Stored records
☆ ☆ ☆ ☆ ☆

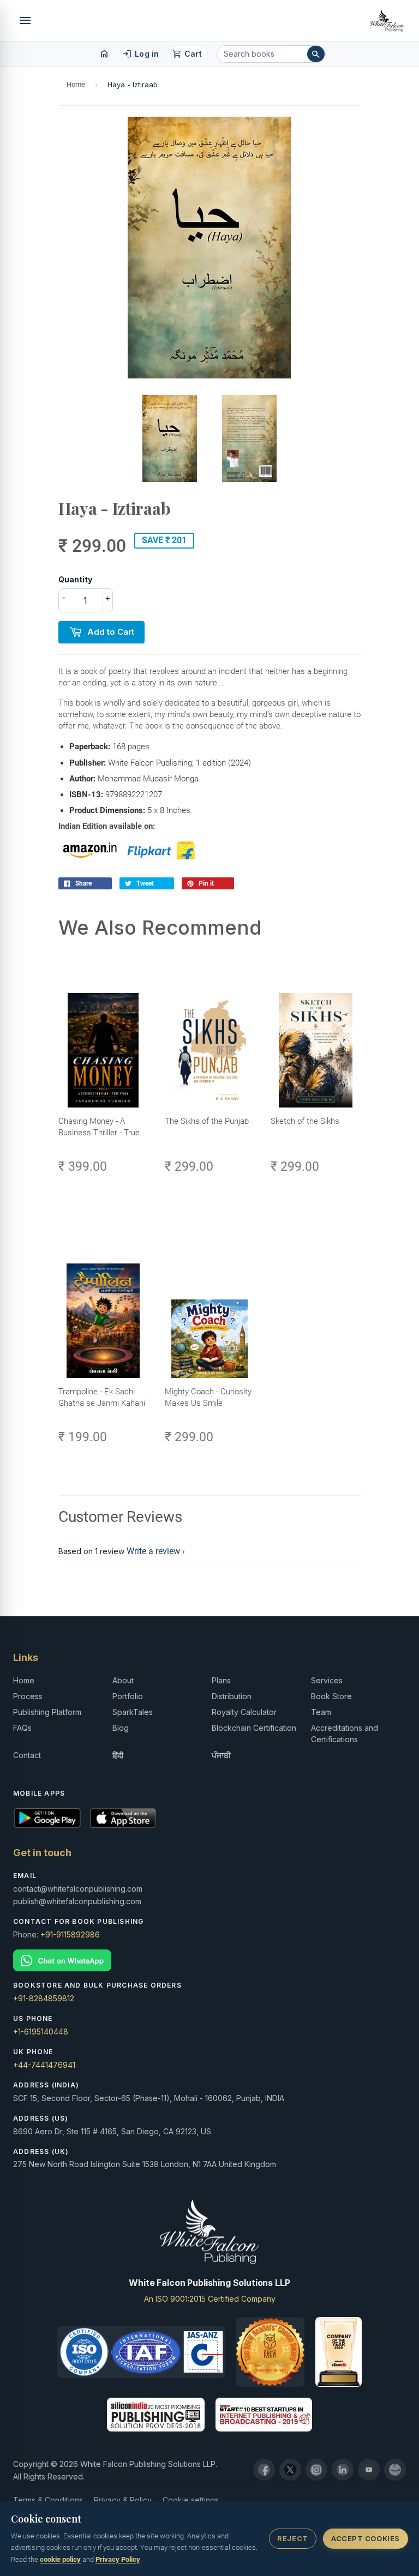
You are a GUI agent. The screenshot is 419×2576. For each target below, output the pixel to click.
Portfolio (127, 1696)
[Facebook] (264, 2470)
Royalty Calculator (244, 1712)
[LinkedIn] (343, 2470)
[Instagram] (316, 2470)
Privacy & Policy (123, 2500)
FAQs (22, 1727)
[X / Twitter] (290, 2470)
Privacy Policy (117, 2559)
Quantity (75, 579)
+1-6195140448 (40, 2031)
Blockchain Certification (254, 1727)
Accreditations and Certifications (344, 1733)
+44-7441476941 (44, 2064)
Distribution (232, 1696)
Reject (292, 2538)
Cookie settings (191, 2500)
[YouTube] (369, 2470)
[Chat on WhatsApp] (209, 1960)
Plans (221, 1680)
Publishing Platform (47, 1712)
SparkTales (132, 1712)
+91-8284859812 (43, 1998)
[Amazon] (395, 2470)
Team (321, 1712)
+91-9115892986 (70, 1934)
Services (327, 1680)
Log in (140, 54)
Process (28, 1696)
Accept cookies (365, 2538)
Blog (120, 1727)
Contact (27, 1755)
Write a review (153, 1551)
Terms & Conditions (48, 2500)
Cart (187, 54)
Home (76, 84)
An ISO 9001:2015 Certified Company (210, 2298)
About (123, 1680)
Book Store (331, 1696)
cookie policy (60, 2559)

☆ ☆ ☆ ☆ ☆

The required output is the line holding "Accept cookies (365, 2538)" plus every line after it in the data, reproduced exactly.

Accept cookies (365, 2538)
Blog (120, 1727)
Contact (27, 1755)
Write a review (153, 1551)
Terms & Conditions (48, 2500)
Cart (187, 54)
Home (76, 84)
An ISO 9001:2015 Certified Company (210, 2298)
About (123, 1680)
Book Store (331, 1696)
cookie policy (60, 2559)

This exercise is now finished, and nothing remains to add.